Elle se permet une première remarque sur l'état de l'appartement. Vous
réussissez à vous contenir. Elle jacasse ensuite un quart d'heure sur le
problème de la délinquance. Vous sentez que vous allez sortir de vos gonds.
Pour finir, elle vous lance une remarque acerbe sur l'éducation de Ju lien.
C'en est trop : vous la giflez. Or vous étiez filmé. Lorsque votre beau-père
vient porter plainte, les policiers sont déjà au courant. A votre tour, vous
êtes convoqué au commissariat, placé en garde à vue, puis mis en examen pour
violences sur personne vulnérable.
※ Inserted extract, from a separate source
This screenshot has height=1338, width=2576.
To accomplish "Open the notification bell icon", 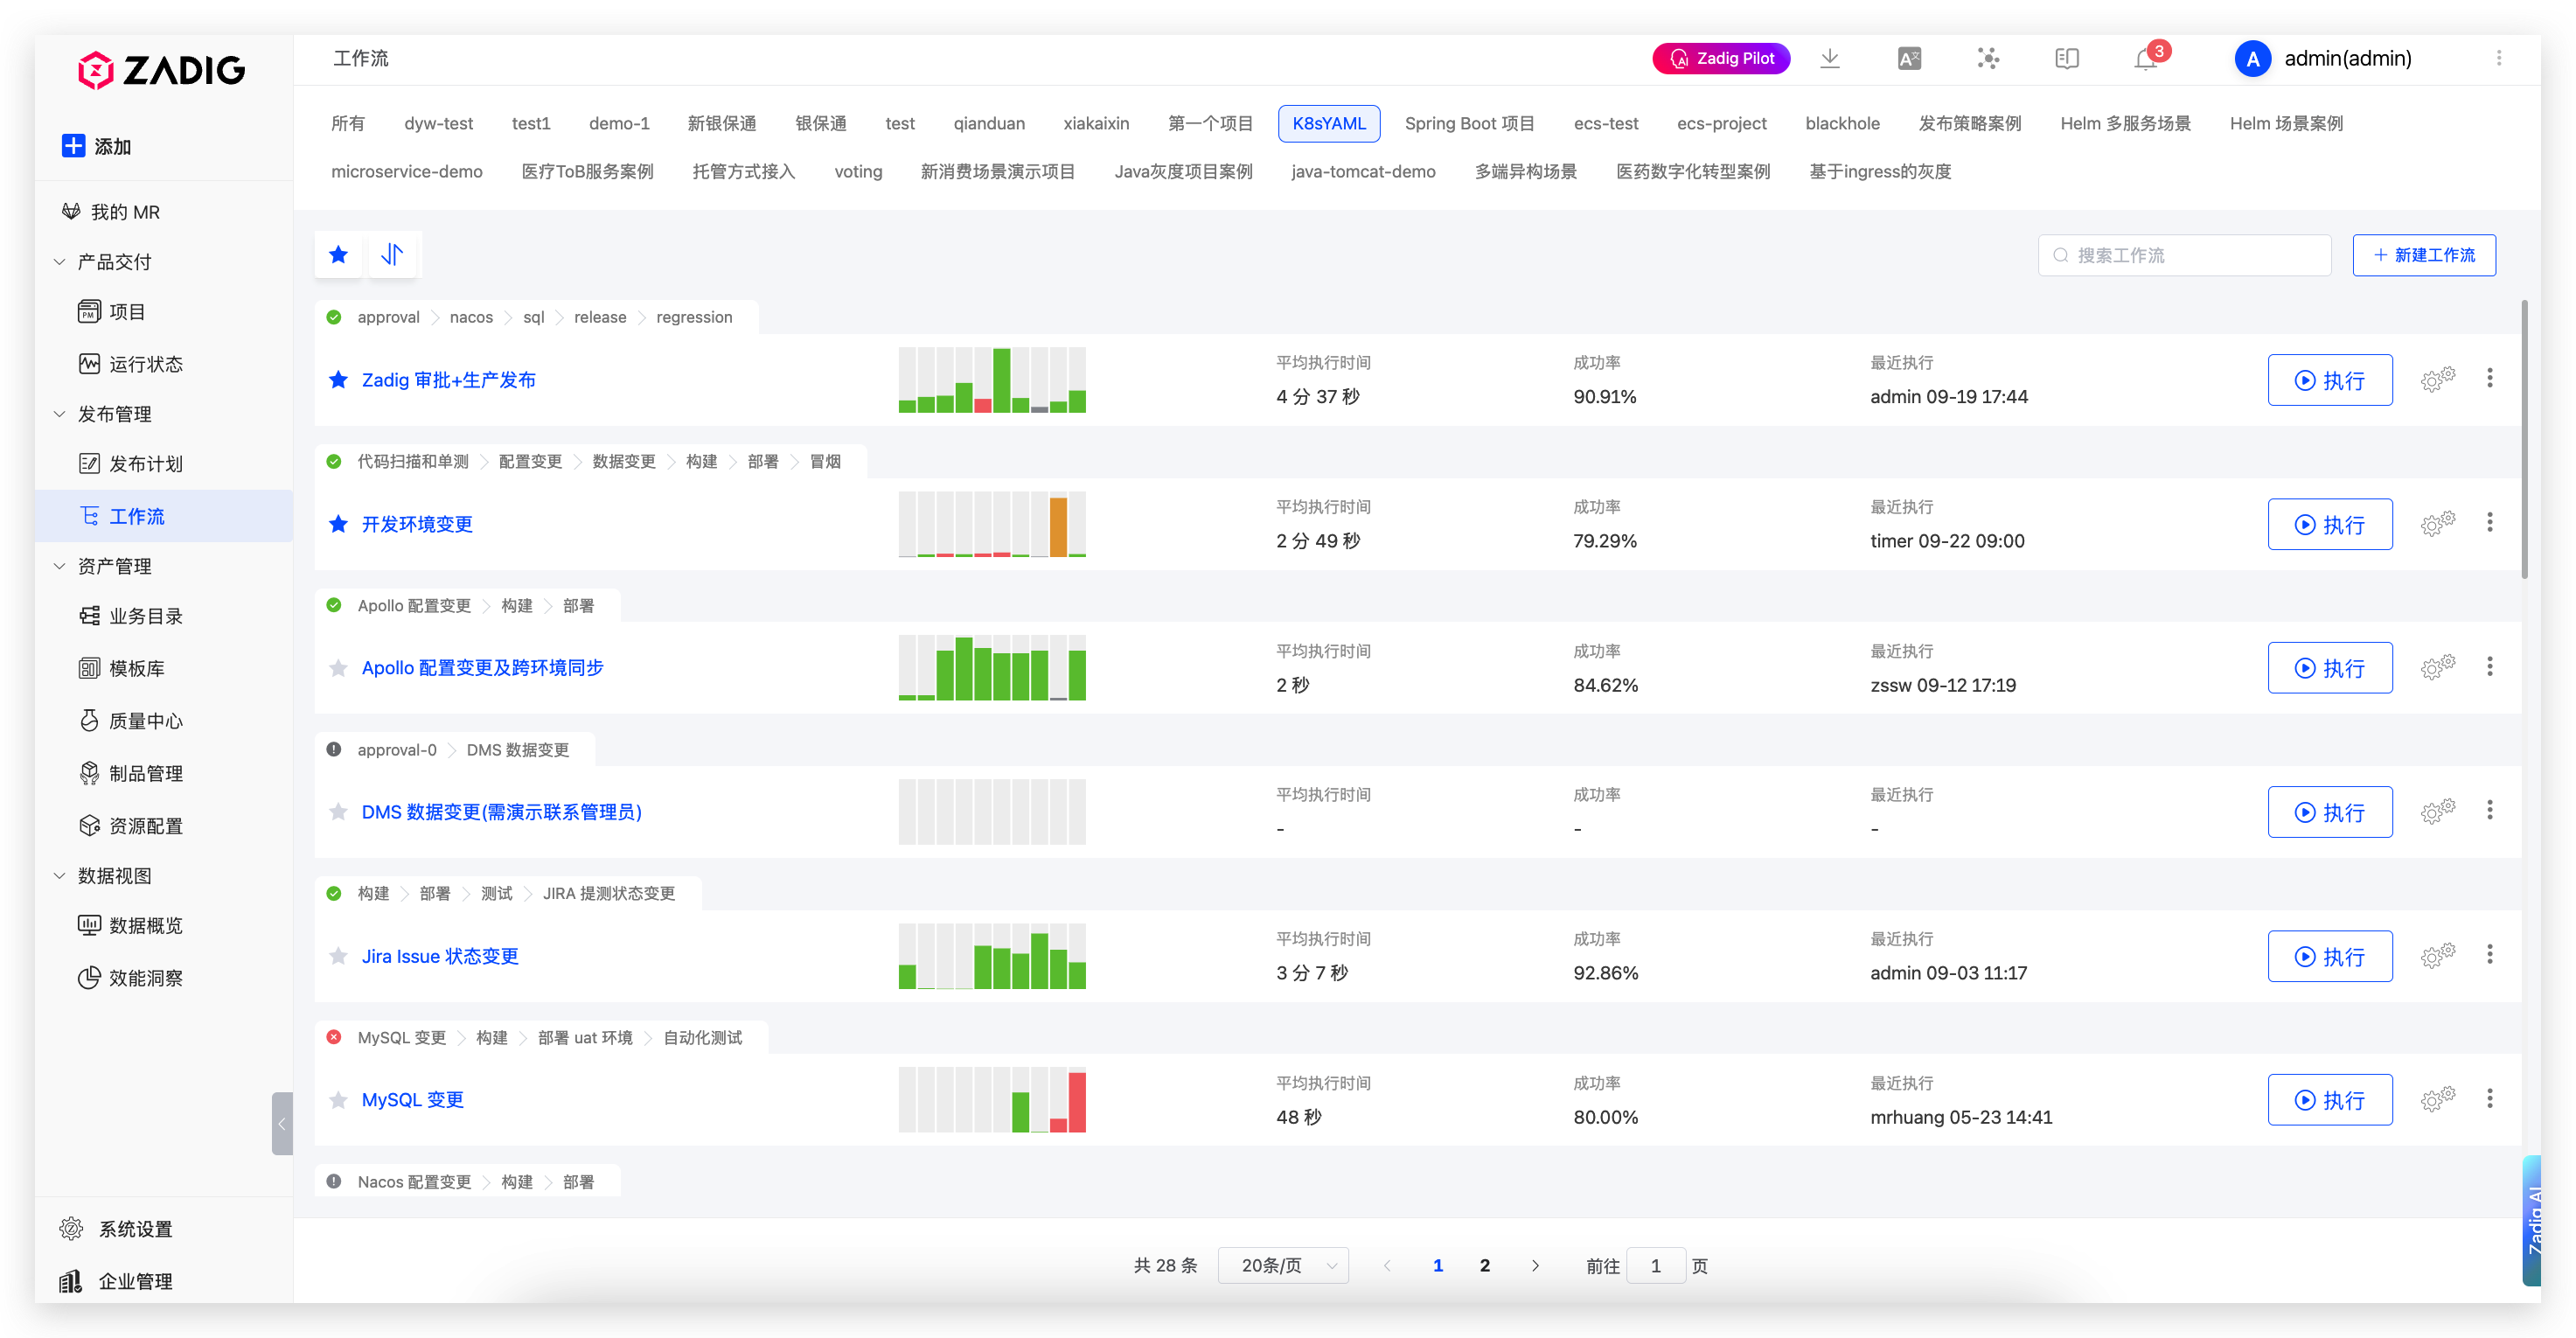I will tap(2145, 59).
Vous encourez trois ans d'emprisonnement.
> C'est le procureur qui vous convoque à la fin de la garde à vue. Il est
indigné par ce que vous avez fait et ne s'étonne pas que votre fils ait mal
tourné. Il vous demande si vous reconnaissez votre culpabilité, une cassette
vidéo à la main. Vous répondez oui. Il vous propose alors de prononcer
lui-même votre condamnation puisque vous ne contestez pas les faits. C'est
nouveau (Perben II, article 61), mais c'est efficace. Si vous refusez, vous
serez jugé par le tribunal, dans longtemps et avec les aléas qu'on connaît.
Un avocat, penaud, vous conseille d'accepter. Le procureur vous condamne à 4
mois d'emprisonnement, non sans préciser que c'est une peine bien indulgente
au vu des faits odieux que vous avez commis. Durant le trajet vers la
prison, menotté dans la fourgonnette, vous vous interdisez de penser à votre
femme, à Julie, à Juliette. Vous vous demandez simplement si vous apercevrez
de votre cellule celle de Julien. Si vous pourrez lui faire coucou. Et, tout
à coup, vous vous souvenez d'un entrefilet dans le journal, en plein hiver
2004, sur des avocats qui s'inqui> étaient de l'entrée en vigueur de la loi
Perben II. Vous n'aviez, à l'époque, pas compris pourquoi."